We always have plenty of written materials to provide patients and family with information regarding the procedures. We have booklets in the clinic and in the hospital, and we carry them around with us as well. The hospital also has videos about the procedures. We make every attempt to involve patients and their family in their care. After every AF ablation, we give patients in pre- and post-ablation the voltage maps of the left atrium. Patients truly appreciate any written information or photos we can provide for them.

Give an example of a difficult problem or challenge your lab has faced. How it was addressed?

One of the most difficult challenges our lab faced was taking the step from primarily doing devices and basic ablations to more advanced ablations and even lead extractions. This is when having an interested and thoughtful staff, such as we do, becomes invaluable. Prior to our first AF ablation we had several meetings, both formal and informal, with the EP lab staff. They were eager to proceed and very interested in both the procedure and the follow-up. They learned about the procedural techniques, potential complications and how to deal with them, the new equipment involved, and the follow-up after the ablation. Our first case went as smoothly as it could go, and this has been the case for any new procedure we have introduced. This is also what makes our staff so unique and innovative. They have take up every challenge, every new procedure, and every difficult case with interest, thoughtfulness, and above all else, attention to patient safety. This field expands at an unimaginably rapid rate, and any lab that does not stay ahead of the curve will be lost in the dust. I am confident that our staff can take on any challenge the world of EP can throw our way and eagerly anticipate what the future holds.
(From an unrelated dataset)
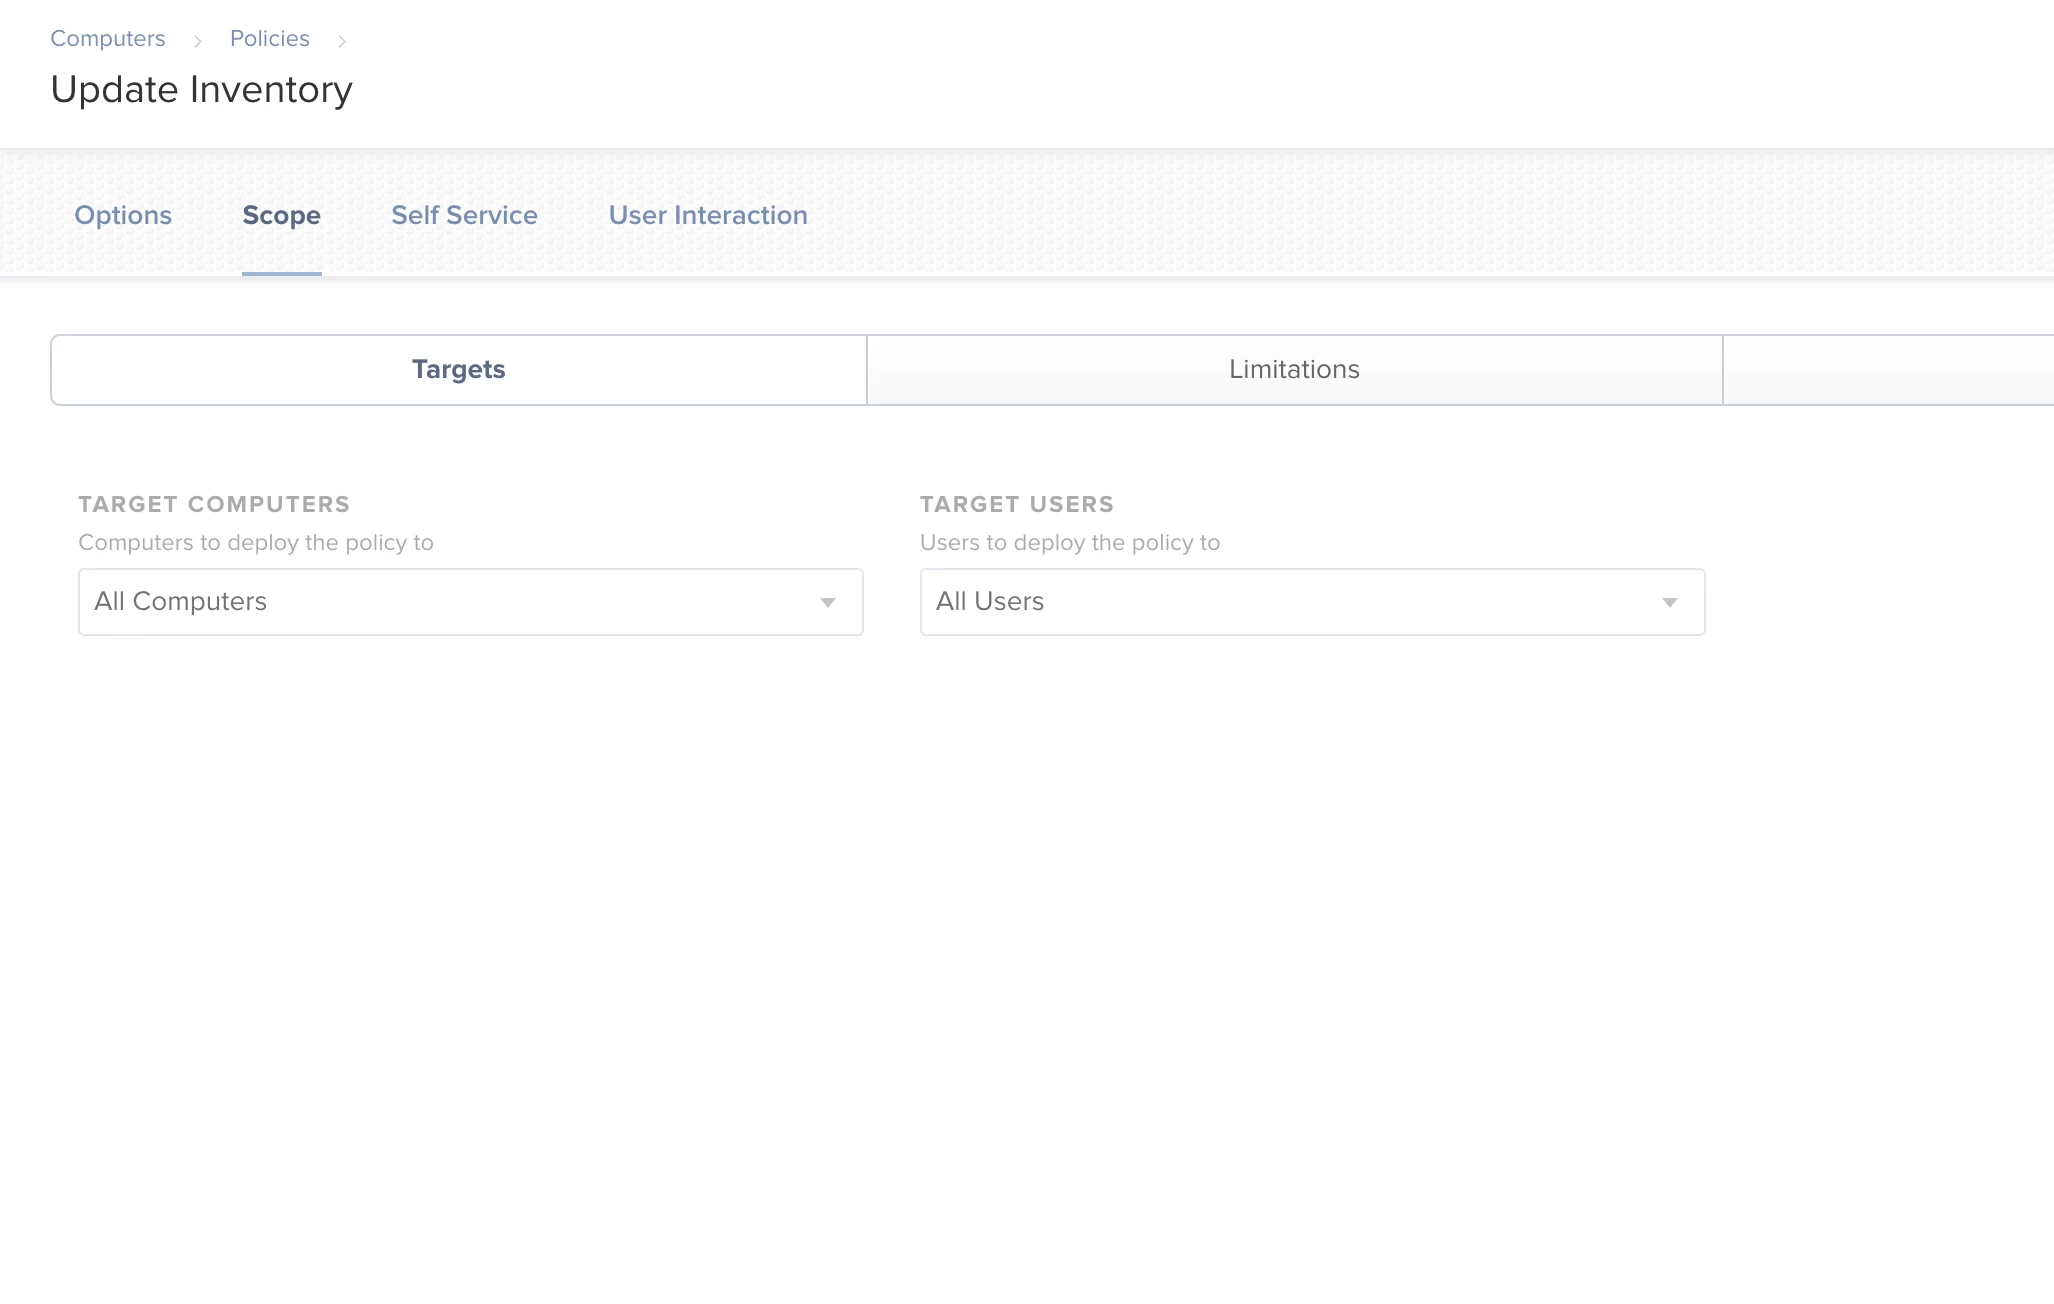Open the Self Service tab
This screenshot has height=1304, width=2054.
464,215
Describe your city or general regional area. How does it differ from the rest of the U.S.?

Omaha is a moderately large city with a population of about 400,000. Including the surrounding counties that comprise the Greater Omaha area, that population expands to about 1.2 million. We have a mix of both urban and rural patients, and it is not uncommon to ablate a patient that works for one of our many well-known financial institutions in the morning, and then implant an ICD on a corn farmer in the afternoon. Our patients tend to be very friendly and down to earth people, regardless of their vocation. We are fortunate to have a very strong medical community, in both the academic and private practice models. The Omaha area remains a wonderful place to practice medicine, with very reasonable compensation (particularly given the low cost of living) and a family-friendly environment. 
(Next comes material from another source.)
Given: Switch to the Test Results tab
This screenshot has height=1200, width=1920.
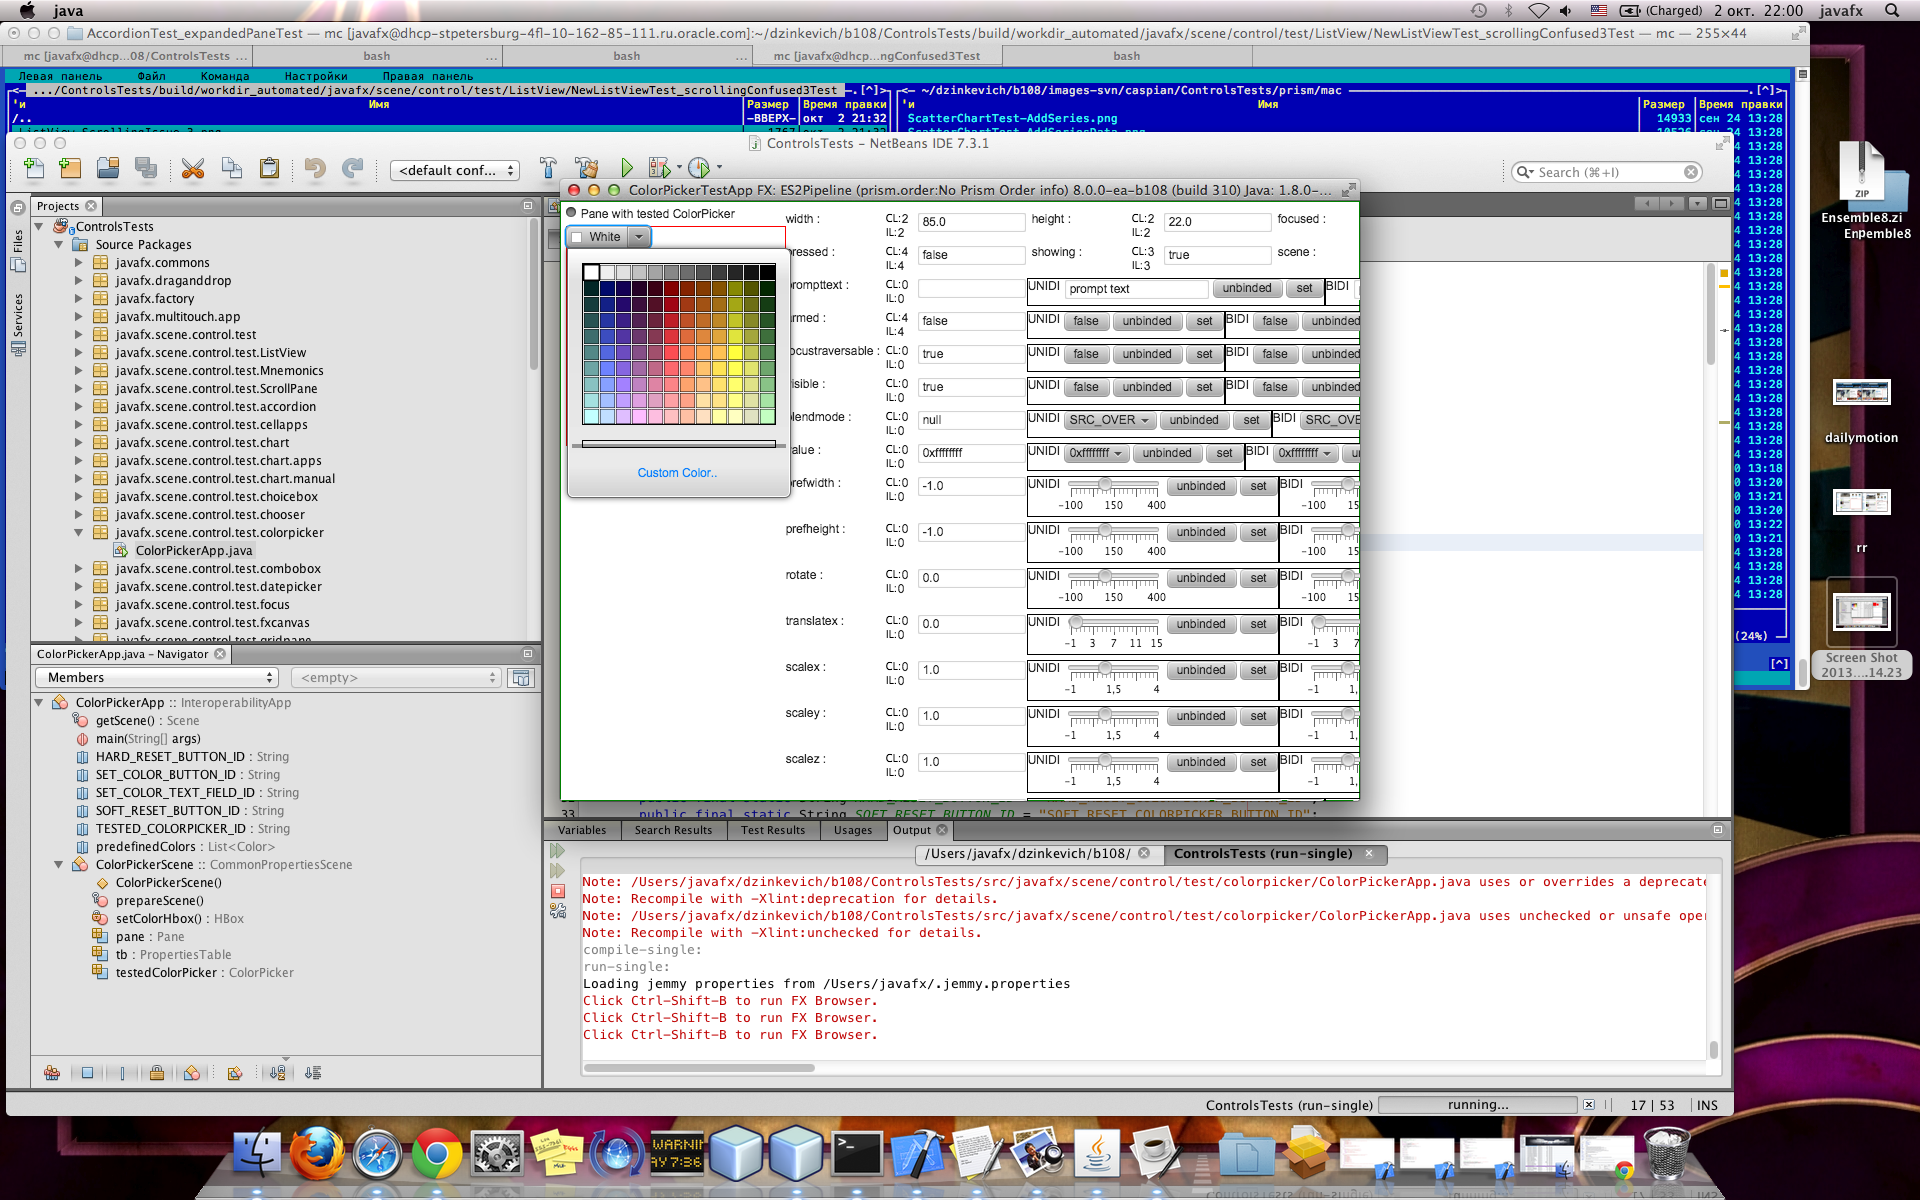Looking at the screenshot, I should (772, 830).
Please tell our readers what you consider unique or innovative about your EP lab and staff.

Like most busy labs, our primary goal is to provide a wide array of EP procedures, and to do so with the utmost regard to patient safety and thoroughness. We strive to provide the same range of complex procedures that are performed at academic medical centers, and work hard to learn new skills and techniques in order to offer truly innovative and quality care. In our field, whether one is attempting to maximize procedure volume or focusing on the complexity of the procedure, the patient often gets lost in the shuffle. In our lab, the patient is always first. Many of our ablations, and all of our complex ablations are done with two EP physicians. Though this takes time away from already taxed schedules, another set of eyes on the electrograms can often improve both the success and the safety of an ablation. As mentioned above, we make every attempt to involve the patient and the family in their care. We have even brought family members into the lab to see the imaging and explain what we did. We are proud to have been the first lab in the city to perform several procedures and are eager to offer even more. However, pride should never become bravado in the EP lab, and patient safety and satisfaction should always be paramount. I feel that although achieving a balance between complex procedures, good outcomes, and patient safety is and should always be a work in progress, we can be proud of the work we have done and look forward to what the future of EP brings.